Monday, April 9, 2012

Board Finds Cessation of Farming Activity not "Change in Use" Sufficient to Trigger Loss of Developer's Discount


The Petitioner contends the property should never have been reclassified in 2002 from agricultural acreage to commercial acreage.


The Respondent contends that the subject parcels were reassessed from agricultural to commercial acreage during the March 1, 2002, reassessment because there was a change in use. Assessor’s Response at 2. According to the Respondent, Indiana Code § 6-1.1-4-13 allows for land to be assessed as agricultural land only when it is devoted to agricultural use. Id. The parcels have not been devoted to agricultural purpose since they were conveyed to the developers in the 1990s and thus, the Respondent argues, the land has not been entitled to the agricultural land rate for years. Id. at 3.

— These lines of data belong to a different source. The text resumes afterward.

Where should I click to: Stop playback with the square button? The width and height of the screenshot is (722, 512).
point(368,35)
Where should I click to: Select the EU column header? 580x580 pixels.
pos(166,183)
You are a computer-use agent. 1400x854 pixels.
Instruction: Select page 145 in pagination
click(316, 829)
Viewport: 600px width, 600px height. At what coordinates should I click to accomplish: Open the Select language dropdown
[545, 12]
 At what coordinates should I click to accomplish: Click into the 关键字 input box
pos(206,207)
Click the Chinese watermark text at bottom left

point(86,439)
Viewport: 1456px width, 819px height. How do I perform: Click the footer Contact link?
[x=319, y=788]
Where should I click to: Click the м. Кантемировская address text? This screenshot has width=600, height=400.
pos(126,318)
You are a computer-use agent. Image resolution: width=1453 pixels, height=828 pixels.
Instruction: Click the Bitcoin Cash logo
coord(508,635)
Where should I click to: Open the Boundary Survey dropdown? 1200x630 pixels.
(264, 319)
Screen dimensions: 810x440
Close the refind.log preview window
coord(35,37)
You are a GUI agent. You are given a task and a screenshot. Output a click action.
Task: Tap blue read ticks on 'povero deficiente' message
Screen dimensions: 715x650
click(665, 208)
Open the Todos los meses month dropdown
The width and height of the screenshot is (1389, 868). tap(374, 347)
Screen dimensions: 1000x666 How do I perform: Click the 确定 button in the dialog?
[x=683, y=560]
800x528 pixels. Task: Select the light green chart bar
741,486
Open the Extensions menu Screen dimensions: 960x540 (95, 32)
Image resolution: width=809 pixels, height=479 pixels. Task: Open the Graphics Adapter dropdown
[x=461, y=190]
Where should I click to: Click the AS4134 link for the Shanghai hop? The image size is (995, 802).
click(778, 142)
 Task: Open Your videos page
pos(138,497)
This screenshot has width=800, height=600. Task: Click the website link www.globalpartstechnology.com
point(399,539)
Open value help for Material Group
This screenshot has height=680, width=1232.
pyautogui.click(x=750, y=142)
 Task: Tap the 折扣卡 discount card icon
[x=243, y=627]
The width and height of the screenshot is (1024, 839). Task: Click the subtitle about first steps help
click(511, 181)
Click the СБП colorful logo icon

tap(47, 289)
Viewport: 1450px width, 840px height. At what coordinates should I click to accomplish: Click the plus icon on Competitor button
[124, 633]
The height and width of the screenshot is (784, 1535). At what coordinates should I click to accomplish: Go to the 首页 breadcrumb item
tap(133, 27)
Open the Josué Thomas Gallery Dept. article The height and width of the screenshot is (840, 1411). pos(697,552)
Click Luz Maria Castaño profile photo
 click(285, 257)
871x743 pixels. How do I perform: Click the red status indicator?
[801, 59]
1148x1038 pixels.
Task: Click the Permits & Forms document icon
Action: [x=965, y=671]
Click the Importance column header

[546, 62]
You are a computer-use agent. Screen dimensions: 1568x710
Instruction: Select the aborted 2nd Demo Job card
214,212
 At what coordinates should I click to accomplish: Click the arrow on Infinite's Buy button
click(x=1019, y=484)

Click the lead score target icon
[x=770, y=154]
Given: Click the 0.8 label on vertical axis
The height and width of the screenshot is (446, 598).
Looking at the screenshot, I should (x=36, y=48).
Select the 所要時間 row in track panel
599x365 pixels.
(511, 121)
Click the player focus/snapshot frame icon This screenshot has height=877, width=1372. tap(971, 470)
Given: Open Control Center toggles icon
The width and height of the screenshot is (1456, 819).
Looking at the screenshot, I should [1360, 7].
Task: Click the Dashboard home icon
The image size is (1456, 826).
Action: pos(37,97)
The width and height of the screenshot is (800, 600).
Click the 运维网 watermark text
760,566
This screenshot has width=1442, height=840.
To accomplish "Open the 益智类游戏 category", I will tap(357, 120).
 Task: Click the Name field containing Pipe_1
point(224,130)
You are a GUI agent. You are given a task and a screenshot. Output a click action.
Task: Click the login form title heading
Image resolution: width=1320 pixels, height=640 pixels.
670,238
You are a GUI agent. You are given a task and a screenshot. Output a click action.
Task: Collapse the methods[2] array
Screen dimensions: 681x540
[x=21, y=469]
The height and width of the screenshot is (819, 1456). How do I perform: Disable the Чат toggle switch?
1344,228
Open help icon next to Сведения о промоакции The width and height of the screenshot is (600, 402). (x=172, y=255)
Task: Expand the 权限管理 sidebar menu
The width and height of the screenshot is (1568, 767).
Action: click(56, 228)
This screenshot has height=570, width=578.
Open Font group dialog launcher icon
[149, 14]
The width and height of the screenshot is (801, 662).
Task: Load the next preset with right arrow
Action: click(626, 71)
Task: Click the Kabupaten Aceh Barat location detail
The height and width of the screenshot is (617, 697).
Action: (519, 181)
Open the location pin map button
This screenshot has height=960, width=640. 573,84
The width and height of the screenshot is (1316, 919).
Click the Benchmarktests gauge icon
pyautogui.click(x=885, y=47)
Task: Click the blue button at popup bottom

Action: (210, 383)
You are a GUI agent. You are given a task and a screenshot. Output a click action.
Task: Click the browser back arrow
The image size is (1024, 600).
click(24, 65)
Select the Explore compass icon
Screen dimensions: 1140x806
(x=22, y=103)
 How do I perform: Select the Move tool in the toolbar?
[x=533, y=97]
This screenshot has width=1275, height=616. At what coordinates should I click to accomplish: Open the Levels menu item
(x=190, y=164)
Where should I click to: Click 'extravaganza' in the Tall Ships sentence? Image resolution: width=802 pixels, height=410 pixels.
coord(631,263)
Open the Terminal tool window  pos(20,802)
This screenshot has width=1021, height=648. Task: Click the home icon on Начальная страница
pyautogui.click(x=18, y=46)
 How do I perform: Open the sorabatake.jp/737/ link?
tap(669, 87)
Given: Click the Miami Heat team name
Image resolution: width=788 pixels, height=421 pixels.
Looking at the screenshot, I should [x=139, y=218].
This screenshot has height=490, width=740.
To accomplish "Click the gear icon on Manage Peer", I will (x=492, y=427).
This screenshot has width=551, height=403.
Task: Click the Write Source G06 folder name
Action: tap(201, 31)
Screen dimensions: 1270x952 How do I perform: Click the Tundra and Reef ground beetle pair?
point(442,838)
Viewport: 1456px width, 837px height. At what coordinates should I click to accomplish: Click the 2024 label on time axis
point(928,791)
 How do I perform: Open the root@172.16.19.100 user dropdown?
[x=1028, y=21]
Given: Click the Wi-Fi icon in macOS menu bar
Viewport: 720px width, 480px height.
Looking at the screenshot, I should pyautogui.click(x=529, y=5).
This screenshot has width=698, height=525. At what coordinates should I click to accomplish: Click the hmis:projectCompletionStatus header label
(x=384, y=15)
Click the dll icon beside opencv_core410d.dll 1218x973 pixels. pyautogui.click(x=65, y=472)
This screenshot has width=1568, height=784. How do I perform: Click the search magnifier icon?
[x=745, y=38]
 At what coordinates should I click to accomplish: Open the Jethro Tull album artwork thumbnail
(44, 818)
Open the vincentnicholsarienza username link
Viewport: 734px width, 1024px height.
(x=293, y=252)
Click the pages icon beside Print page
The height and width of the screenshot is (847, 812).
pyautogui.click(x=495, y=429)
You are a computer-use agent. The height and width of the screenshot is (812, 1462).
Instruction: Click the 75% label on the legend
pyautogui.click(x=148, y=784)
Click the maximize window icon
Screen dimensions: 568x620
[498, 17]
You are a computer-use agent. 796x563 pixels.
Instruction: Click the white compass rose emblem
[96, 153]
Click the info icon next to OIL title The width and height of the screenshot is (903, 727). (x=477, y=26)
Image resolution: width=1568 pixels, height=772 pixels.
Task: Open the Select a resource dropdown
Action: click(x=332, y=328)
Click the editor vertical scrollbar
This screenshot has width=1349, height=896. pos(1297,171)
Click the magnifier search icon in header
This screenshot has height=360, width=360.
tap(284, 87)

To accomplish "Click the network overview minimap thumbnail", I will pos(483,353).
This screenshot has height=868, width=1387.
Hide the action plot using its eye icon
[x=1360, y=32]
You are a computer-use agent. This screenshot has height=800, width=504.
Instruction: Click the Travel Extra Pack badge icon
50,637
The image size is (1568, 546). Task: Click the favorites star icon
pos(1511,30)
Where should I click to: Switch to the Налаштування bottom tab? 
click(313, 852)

The Respondent’s argument has some merit. The Board has frequently issued decisions determining that land was not entitled to be assessed as agricultural land when the property was not “devoted to agriculture.” See e.g., Leavesley v. Boone County Assessor, Petition No. 06-019-08-1-5-00031, (Aug. 30, 2010) (“Here the Petitioners only argued that their land has 50% canopy cover. They offered no evidence to show that the land was used for any agricultural purpose on March 1, 2008, much less that it was ‘devoted’ to agriculture. According to Mr. Leavesley, the property is only used by his family to access the creek and for nature walks. Thus, the Petitioners failed to sufficiently show that the property is devoted to an ‘agricultural use.’”); and Neukum v. Hall Township Assessor, Petition No. 19-006-06-1-5-00019 (August 28, 2008) (“Here, the Petitioner admitted that, while he arranged to have hay cut, it was not his intention in 2006 to grow hay on the property. The Petitioner planted no crop. He pastured no animals. He simply chose to have the existing vegetation cut on the parcel. This falls well below the burden to show that the property is ‘devoted’ to agricultural use.”)

However, the Board has also noted in many circumstances that specific legislation trumps general assessment principles. See e.g., JDPHD Investment Group v. Monroe County Assessor, Petition No. 53-005-07-1-4-00083 (Sept. 13, 2010) (“This is not a case where an assessor’s valuation of a property according to the Assessment Guidelines is presumed to be accurate. And this is not a case where an assessor has discretion to choose among the cost method, the comparable sales method, the income capitalization method, or other generally accepted appraisal principles to determine the assessed value of the subject property because Ind. Code § 6-1.1-4-39(a) specifies how the assessed value must be determined.”)

The Tax Court in Aboite determined that the developer’s discount statute is “designed to encourage developers to buy farmland, divide it into lots, and resell the lots.” Aboite Corp. v. State Board of Tax Commissioners, 762 N.E.2d 254, 257 (Ind. Tax Ct.2001). While the Tax Court there determined that the property at issue had changed in use, it was the construction of a shopping center on the unsold lot; rather than the cessation of farming activity which the Court cited as the change in use. 762 N.E.2d at 258. In fact, the Court noted, “assuming arguendo that Aboite merely decided to ‘hold off’ in selling its vacant lot until a later date, the intent of the exception would prevail, and the land would continue to be assessed on its original agricultural acreage basis.” Id. However, “[b]ecause Aboite converted the vacant lot into an income-producing property,” the Court found “the intent of the exception is frustrated.” Id.

Here, the Petitioner did not sell its vacant lots; rather the lots remained vacant and did not change use. Thus, the Board finds that the Petitioner’s properties should have continued with their agricultural assessments.